## 文書の一部
>>>

ロボットにも履歴書や出勤管理システムを 住友林業流、RPAロボ管理術(2/2 ページ)
情シス主導のRPA導入に成功し、成果も着々と上がっているところで突然、ロボットの開発を中断した住友林業の成田さん。なぜ、このタイミングでブレーキをかけたのか。
RPAはITの開発基盤になる
成田氏はRPAの可能性について、「ITシステムの開発基盤にもなりうる」と見ており、「世間ではユーザー部門主導で導入するケースもあるが、むしろIT部門が積極的にリードしてRPAを導入したほうがいい」と考えている。
企業では昨今、クラウドサービスの導入が進んでいるが、汎用的なクラウドサービスは自社の業務に最適化して導入するわけではないので、複数のクラウドサービスを活用する場合は、サービス間を取り持つ作業を人が行うことになる。
例えば、経費精算のクラウドサービスと会計システムを活用するようなケースでは、金額や項目の転記が必要になり、一連のプロセスの中には上司の承認も含まれる。その手間を効率化するために新たなITシステム開発すると膨大なコストがかかってしまうが、「間にRPAをかませれば、実に簡単にシステム化できる」というのが成田氏の考え。つまり、さまざまな業務アプリケーションでクラウドサービスをフルに活用する場合には、それらを連携する「ハブ」の役割をRPAで作成したロボットに担わせればいいという発想だ。
こうした場面では、情報システム部門が主役になれると成田さんは考えている。

<<<

## データ抜粋
>>>

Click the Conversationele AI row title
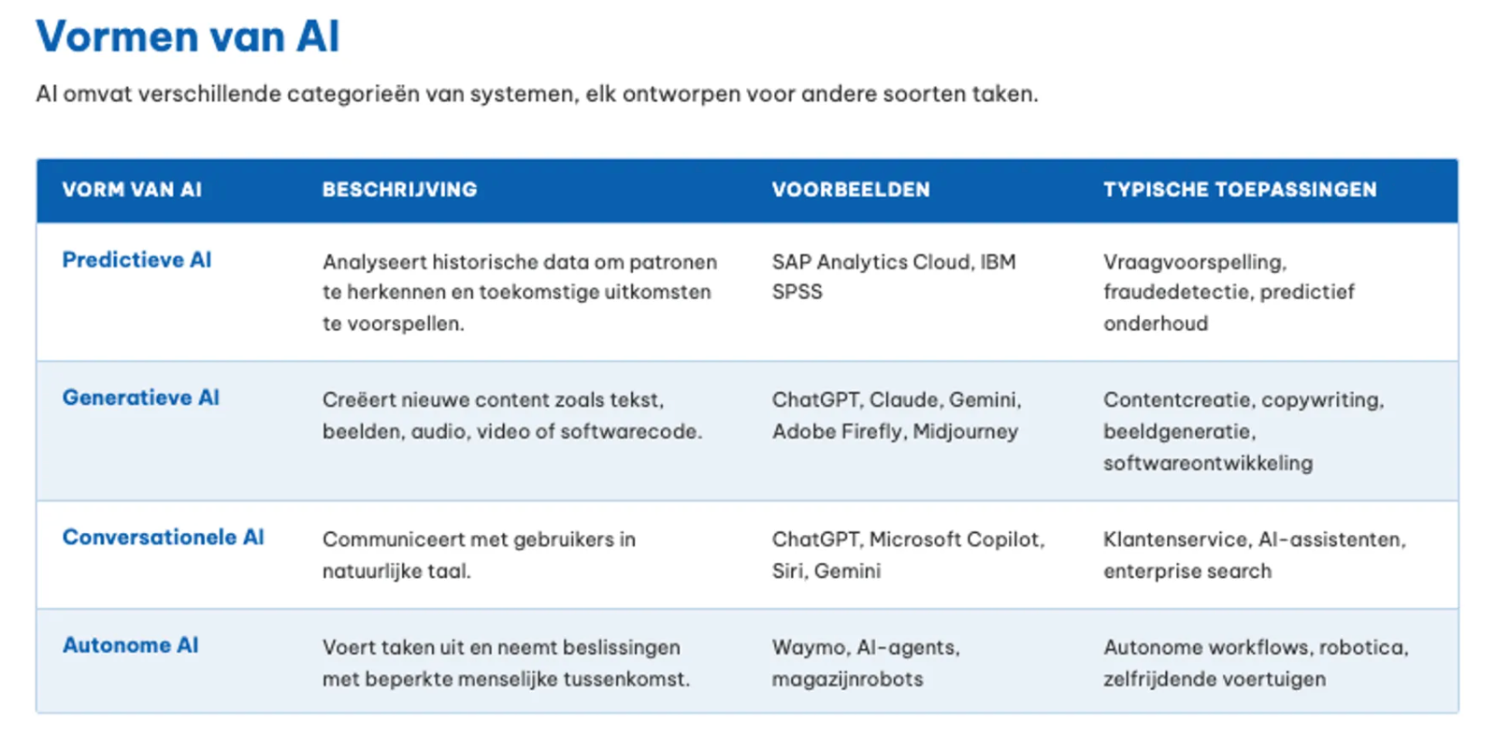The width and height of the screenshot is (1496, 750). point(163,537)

<<<
>>>

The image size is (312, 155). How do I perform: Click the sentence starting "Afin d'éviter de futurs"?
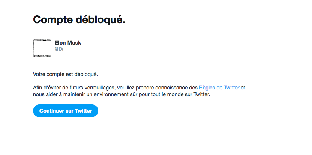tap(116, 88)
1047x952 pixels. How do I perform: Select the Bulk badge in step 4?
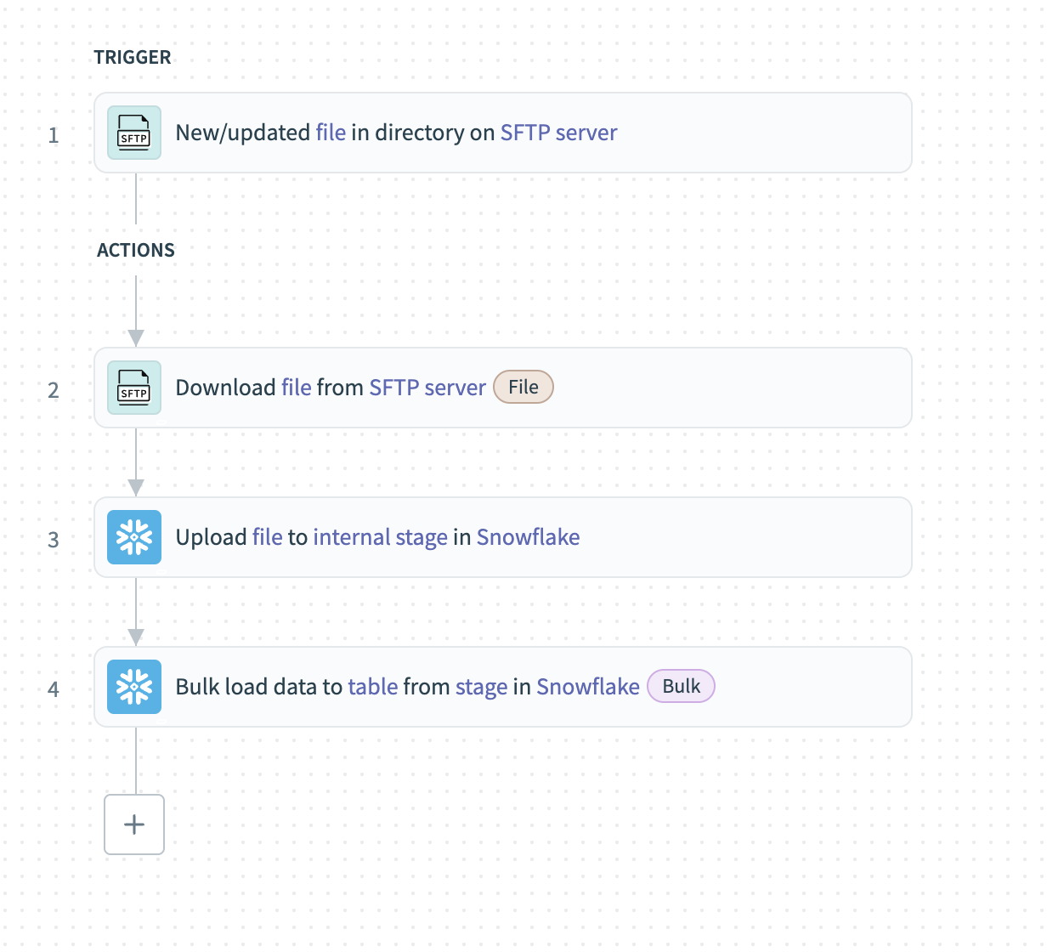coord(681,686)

<<<

## 課題
住友林業のRPA活用に関する記事を、最後の文の後から書き進めること。

## 結果
「RPAをクラウドサービスのハブとして活用する場合は、どんなシステムを組み合わせて使えば利便性が高まるのかを考えればいい。このようなケースでRPAの役割を考えるのに適しているのは、社内のシステムに詳しく、セキュリティのことも分かっている情報システム部門だと思うのです」(成田さん)
業務現場の人たちを“作業”から解放し、本業に専念できるようにしたい――。成田さんとロボ・ラボメンバーのモチベーションの源泉はここにある。だからこそ「即効性」を出すための方法を考え抜いて試し続け、経験から得た知見は、他の導入検討企業に惜しみなく共有している。そんな成田さんのもとには今や、さまざまな企業が相談に訪れるという。
成田さんが今、関心を寄せているのは、若い働き手が減っている地方の中小企業へのRPA導入だ。「働き手を集めるのに苦労している企業こそ、RPAを導入すべきだと思うんです。そのために、ロボ・ラボの経験が生かせるのなら、どんどん情報を伝えていきたいですね」(成田さん)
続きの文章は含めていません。